*Document text:*
'''

Another set of images documented Prince Philip’s career in the Royal Navy. It is important to note that the Royal Navy plays a unique role in British collective memory. It was the Navy that charted the world’s maps, the Navy that led expeditions of Charles Darwin and the Navy that laid the first Telegraph cables. The British Navy facilitated the emergence of the British Empire. Here again we find a longing for the past, as the zenith of the Royal Navy correlated with the zenith of British independence; a time in which Britain charted its own course. Nowadays, Britain no longer shapes the course of the world on its own but attempts to do so through alliances, such as NATO, or institutions such as the UN. The images of Prince Philip thus resonate with Empire’s last stand, a time in which Britain was less vulnerable to global shock waves and pandemics.

A third set of images celebrated Prince Philp’s role in the maintenance of the Commonwealth. These images included both black and white and colorful images but they did so to illustrate a process. The Prince took part in shaping the latter days of the British Empire and helped facilitate the transition from the black and white world of the 1950’s to the color filled world of the 1980’s. Two tweets show this transition as the Prince is shot amid diverse representatives from Commonwealths countries; diverse in terms of gender and race. Yet only one image is a recent one. Thus, even the colorful pictures resonate with the world of the 1980’s and not today’s world. This too is no coincidence for the 1980’s were a turbulent yet successful period for the UK, geo-politically and financially. Through the mist of labor strikes, class struggles and coal shortages, the UK emerged as a financial powerhouse and the closest ally of Ronald Reagan’s America.  

Finally, the Royal Family posted images of Prince Philp as a keen sailor. These too were black and white pictures yet they seem to resonate visually with images of other avid sailors, such as US President John F. Kennedy. So once again Prince Philip is not shot opposite the mayhem of today’s British stock market, or amid Brexit negotiators in Brussels. Rather he is shot opposite the waves of the 1960, standing tall while flying the Royal banner.

'''

*Check your understanding:*
**1.** From the passage about Prince Philip, write out the part that begins at the words "Another set of" and stops after the words "waves and pandemics.".
**2.** Answer these questions from the passage about Prince Philip:
(a) Through which alliance and which institution does Britain now try to shape the course of the world?
(b) Which US president is named as another avid sailor?
(c) According to the passage, whose America did the UK become the closest ally of in the 1980s?

*Listed entries:*

'''

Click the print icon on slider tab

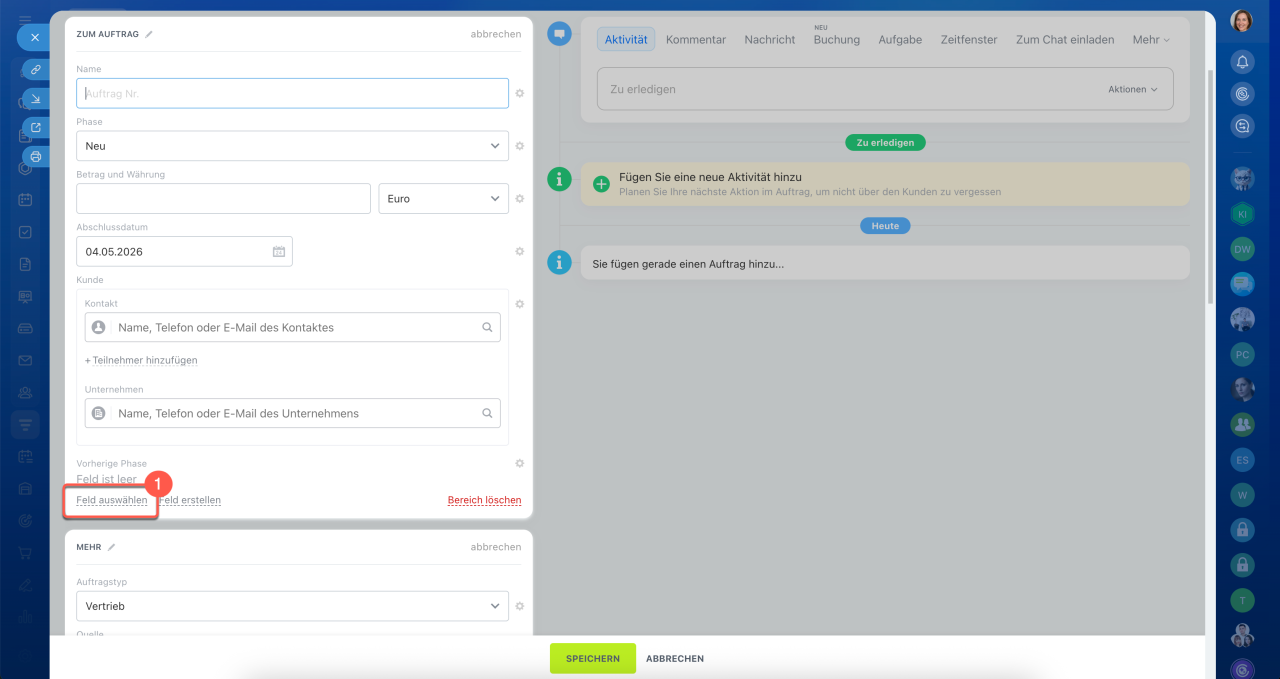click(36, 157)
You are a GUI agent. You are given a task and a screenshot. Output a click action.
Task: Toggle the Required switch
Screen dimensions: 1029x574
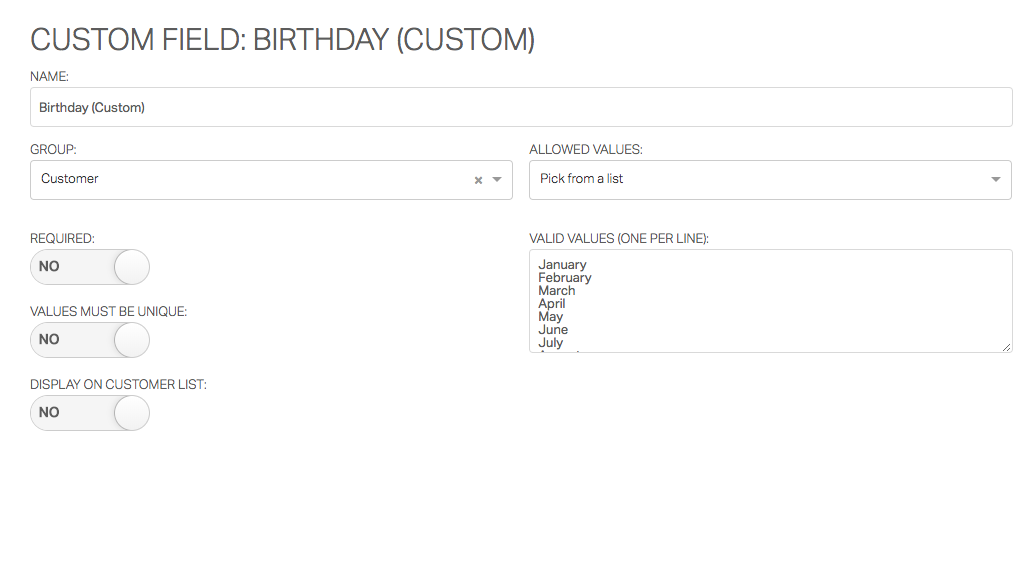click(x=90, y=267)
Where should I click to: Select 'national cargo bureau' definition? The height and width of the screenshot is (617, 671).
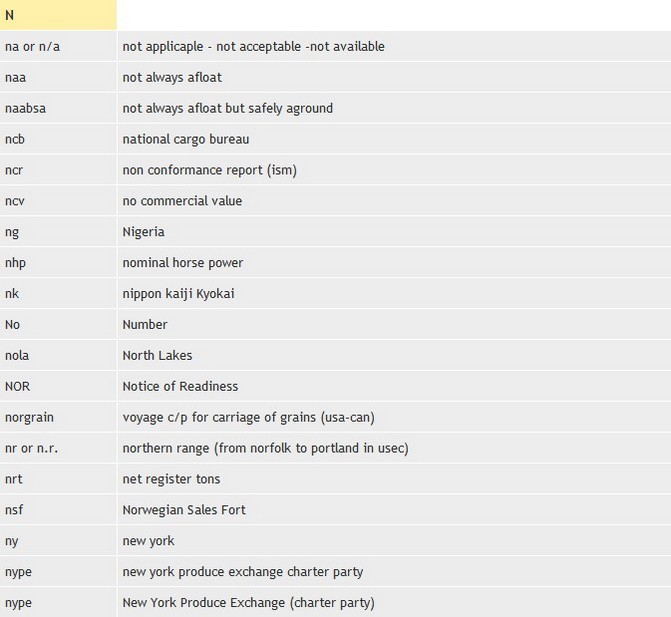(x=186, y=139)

'''
'''

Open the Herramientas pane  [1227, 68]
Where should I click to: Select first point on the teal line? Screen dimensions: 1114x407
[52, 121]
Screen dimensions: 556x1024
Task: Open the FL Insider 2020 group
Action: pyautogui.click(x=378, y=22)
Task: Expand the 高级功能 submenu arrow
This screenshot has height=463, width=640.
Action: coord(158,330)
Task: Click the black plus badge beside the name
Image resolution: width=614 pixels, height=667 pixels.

'''

*Solutions to the tasks:*
**1.**
Another set of images documented Prince Philip’s career in the Royal Navy. It is important to note that the Royal Navy plays a unique role in British collective memory. It was the Navy that charted the world’s maps, the Navy that led expeditions of Charles Darwin and the Navy that laid the first Telegraph cables. The British Navy facilitated the emergence of the British Empire. Here again we find a longing for the past, as the zenith of the Royal Navy correlated with the zenith of British independence; a time in which Britain charted its own course. Nowadays, Britain no longer shapes the course of the world on its own but attempts to do so through alliances, such as NATO, or institutions such as the UN. The images of Prince Philip thus resonate with Empire’s last stand, a time in which Britain was less vulnerable to global shock waves and pandemics.

**2.**
(a) NATO and the UN
(b) John F. Kennedy
(c) Ronald Reagan's